Stored entries
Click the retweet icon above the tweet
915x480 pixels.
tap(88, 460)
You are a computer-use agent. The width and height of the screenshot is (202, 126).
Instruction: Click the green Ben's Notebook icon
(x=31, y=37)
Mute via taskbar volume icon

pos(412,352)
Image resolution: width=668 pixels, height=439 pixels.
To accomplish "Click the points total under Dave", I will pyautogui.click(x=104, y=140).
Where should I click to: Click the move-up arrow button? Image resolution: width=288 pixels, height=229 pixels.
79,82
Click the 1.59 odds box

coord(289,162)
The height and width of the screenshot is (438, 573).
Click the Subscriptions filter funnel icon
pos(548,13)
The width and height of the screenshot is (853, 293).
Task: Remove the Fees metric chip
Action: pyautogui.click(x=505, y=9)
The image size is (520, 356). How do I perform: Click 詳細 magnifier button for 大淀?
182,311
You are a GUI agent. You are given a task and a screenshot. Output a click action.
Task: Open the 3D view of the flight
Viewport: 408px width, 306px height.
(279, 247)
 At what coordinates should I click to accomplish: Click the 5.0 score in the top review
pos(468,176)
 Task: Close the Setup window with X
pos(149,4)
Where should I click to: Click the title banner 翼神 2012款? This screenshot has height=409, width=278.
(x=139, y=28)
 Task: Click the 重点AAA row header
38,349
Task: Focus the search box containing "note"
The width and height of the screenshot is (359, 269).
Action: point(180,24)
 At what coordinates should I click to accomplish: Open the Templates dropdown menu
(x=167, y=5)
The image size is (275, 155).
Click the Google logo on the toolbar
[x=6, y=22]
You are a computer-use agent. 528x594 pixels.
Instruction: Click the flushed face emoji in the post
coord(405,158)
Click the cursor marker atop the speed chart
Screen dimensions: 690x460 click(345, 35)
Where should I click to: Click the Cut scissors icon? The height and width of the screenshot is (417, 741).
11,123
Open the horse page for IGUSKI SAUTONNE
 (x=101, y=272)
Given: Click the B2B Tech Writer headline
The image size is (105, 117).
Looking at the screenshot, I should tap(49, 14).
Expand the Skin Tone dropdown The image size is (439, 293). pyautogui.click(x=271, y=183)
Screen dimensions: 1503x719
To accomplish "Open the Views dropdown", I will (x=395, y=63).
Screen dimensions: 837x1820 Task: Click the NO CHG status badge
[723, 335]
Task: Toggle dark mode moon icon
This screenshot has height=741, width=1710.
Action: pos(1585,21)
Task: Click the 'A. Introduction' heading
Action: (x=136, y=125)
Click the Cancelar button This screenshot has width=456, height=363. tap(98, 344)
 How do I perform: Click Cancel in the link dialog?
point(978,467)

■ **Work item**
Each line in the data that holds the word "computer" must be copied.

■ **Solution to this task**
You are a computer-use agent. The width and height of the screenshot is (202, 126).
You are a computer-use agent. 528x594 pixels.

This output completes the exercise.